RECORDS FOR THE TASK:
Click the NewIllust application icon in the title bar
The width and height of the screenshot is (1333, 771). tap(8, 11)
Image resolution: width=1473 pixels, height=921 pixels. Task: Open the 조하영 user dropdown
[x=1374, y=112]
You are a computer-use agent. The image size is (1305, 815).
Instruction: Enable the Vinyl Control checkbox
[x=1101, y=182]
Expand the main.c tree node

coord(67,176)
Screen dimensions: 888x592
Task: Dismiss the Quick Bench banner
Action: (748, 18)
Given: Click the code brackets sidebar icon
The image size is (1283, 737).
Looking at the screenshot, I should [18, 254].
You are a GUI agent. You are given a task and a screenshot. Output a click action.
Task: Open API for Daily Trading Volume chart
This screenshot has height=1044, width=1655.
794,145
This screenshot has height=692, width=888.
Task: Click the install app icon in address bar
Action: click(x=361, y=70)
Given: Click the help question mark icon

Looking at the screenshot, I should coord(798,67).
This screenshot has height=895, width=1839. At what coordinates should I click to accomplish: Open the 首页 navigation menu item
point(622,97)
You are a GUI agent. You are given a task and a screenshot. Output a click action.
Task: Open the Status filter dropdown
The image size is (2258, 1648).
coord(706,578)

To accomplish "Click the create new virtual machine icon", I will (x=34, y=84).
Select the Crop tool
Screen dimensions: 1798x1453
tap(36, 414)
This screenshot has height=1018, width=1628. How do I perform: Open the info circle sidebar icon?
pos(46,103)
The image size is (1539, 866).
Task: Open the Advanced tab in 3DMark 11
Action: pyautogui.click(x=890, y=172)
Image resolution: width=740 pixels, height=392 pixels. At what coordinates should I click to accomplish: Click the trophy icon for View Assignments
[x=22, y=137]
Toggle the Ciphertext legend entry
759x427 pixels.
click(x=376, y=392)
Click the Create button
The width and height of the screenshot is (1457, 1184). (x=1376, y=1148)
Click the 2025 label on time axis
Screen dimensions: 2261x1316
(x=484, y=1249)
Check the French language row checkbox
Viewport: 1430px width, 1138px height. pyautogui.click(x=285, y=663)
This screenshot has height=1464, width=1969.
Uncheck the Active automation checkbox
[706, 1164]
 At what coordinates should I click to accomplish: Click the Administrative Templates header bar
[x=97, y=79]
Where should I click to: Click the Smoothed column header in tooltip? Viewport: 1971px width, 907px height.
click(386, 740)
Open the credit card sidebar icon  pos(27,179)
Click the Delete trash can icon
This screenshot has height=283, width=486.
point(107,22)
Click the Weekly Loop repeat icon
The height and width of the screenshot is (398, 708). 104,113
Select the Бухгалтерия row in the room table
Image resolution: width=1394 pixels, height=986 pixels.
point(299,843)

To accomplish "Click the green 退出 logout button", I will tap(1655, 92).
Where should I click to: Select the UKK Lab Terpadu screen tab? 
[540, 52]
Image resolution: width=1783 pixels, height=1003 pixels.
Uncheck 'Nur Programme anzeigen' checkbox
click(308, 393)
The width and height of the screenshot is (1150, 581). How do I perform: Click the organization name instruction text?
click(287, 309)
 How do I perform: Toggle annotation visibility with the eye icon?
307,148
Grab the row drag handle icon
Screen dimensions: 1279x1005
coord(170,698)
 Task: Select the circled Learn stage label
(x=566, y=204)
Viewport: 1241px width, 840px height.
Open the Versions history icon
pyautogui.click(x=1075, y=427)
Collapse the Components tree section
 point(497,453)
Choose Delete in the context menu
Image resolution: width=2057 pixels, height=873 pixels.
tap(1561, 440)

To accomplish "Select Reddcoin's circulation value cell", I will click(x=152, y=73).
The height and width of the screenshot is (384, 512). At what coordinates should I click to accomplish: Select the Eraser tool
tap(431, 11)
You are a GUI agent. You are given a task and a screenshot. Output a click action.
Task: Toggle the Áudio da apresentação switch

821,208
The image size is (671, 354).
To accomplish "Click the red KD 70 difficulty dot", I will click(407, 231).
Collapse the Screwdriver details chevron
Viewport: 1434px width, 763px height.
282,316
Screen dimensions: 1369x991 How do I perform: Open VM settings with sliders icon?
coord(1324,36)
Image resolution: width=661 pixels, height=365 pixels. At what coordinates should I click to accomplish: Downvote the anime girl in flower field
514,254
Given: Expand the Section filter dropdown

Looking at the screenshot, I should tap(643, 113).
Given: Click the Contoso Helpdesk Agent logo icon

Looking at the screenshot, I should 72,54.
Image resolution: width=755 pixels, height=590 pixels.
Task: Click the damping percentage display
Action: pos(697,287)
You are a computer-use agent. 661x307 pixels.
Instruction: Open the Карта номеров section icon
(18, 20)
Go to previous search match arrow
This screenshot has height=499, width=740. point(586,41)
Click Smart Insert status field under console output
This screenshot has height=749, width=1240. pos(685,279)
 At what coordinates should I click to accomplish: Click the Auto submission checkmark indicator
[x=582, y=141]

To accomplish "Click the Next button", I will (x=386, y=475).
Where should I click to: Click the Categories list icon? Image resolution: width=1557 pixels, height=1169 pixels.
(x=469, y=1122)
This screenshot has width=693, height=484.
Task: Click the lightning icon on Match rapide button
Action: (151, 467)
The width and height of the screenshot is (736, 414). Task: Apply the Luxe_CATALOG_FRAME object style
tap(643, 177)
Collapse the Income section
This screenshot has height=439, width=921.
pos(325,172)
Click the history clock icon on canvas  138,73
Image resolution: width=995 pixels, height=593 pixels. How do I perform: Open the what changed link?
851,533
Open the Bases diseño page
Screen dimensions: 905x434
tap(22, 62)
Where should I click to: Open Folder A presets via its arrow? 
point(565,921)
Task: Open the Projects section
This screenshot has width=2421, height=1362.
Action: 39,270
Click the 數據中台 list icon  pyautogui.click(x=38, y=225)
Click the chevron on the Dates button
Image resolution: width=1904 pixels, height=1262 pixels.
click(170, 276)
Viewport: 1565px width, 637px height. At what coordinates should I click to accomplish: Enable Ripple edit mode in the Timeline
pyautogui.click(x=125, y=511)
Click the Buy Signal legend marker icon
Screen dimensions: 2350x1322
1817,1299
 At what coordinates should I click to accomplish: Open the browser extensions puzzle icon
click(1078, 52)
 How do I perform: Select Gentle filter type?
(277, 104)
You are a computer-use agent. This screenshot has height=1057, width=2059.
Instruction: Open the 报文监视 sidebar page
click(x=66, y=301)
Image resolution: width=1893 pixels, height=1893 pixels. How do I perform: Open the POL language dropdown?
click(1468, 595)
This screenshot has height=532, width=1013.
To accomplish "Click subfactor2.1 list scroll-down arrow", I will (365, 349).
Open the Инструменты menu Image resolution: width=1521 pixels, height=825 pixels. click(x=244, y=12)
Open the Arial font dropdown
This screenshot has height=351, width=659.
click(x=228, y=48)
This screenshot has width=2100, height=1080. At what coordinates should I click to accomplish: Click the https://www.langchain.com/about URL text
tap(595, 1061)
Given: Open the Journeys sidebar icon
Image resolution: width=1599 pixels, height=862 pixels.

TRY IT: Note every line of the records that holds the word "computer", and copy it.

ANSWER TO THIS PROBLEM:
You are a computer-use agent. The image size is (1305, 815).
You are a computer-use agent. 661x307 pixels.
You are a computer-use agent. This screenshot has height=1057, width=2059.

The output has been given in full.